BVerfG, 1 BvR 235/97 - Kindesaufenthalt
Beschluß der 1. Kammer des 1. Senats vom 3.3.
- 1 BvR 235/97 -
ein dem Verfahren { ... }
ENTSCHEIDUNGSFORMEL
{ ... }
GRÜNDE:
Die Verfassungsbeschwerde betrifft Eilentscheidungen über den Aufenthalt eines nichtehelichen Kindes nach Trennung der Eltern.
I.
1. Der Beschwerdeführer zu 1) (im folgenden: Beschwerdeführer) ist der nichteheliche Vater des fünfjährigen Beschwerdeführers zu 2) und lebte mit diesem und der Mutter des Kindes in einem gemeinsamen Haushalt in B., bis die Mutter im August 1995 auszog. Während sie die neue Wohnung herrichtete, brachte die Mutter den gemeinsamen Sohn ohne Absprache mit dem Vater bei ihrer Schwester unter.

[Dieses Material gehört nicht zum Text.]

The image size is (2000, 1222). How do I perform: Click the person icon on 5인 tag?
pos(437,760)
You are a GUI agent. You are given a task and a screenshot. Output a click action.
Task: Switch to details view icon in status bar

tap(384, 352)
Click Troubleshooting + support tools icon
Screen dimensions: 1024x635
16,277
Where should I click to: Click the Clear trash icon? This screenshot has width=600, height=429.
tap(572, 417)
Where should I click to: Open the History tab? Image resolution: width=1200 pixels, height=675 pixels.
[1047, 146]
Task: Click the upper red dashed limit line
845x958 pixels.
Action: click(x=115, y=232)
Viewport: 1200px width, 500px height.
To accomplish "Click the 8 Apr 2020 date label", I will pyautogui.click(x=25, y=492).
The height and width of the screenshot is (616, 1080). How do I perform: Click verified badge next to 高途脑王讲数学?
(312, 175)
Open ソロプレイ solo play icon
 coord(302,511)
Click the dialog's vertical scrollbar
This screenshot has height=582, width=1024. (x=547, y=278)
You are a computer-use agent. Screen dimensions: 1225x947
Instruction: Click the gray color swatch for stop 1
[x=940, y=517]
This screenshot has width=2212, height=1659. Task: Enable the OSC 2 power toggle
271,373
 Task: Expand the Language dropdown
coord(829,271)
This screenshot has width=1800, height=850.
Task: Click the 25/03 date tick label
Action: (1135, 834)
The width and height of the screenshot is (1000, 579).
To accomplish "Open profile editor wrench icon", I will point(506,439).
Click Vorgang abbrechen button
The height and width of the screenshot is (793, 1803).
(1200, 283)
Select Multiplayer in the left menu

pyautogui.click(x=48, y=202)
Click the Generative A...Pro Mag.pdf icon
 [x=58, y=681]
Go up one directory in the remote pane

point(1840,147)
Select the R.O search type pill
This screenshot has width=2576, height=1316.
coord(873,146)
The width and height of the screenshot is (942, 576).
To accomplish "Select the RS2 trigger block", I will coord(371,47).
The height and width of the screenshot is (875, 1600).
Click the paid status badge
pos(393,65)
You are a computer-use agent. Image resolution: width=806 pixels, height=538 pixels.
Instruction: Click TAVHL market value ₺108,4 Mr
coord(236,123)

Von dort holte der Beschwerdeführer das Kind unter Vorspiegelung einer gerichtlichen Entscheidung in seinen Haushalt zurück.
a) aa) Das Amtsgericht erließ nach Anhörung beider Eltern im September 1995 eine einstweilige Anordnung, mit der es der gemäß § 1705 BGB allein sorgeberechtigten Mutter das Aufenthaltsbestimmungsrecht entzog. Nachdem die Mutter die Aufhebung dieses Beschlusses beantragt hatte, setzte das Amtsgericht das Verfahren der einstweiligen Anordnung aus und legte dem Bundesverfassungsgericht die Frage zur Entscheidung vor, ob § 1705 BGB mit Art. 6 Abs. 5 und Art. 3 Abs. 1 GG vereinbar ist.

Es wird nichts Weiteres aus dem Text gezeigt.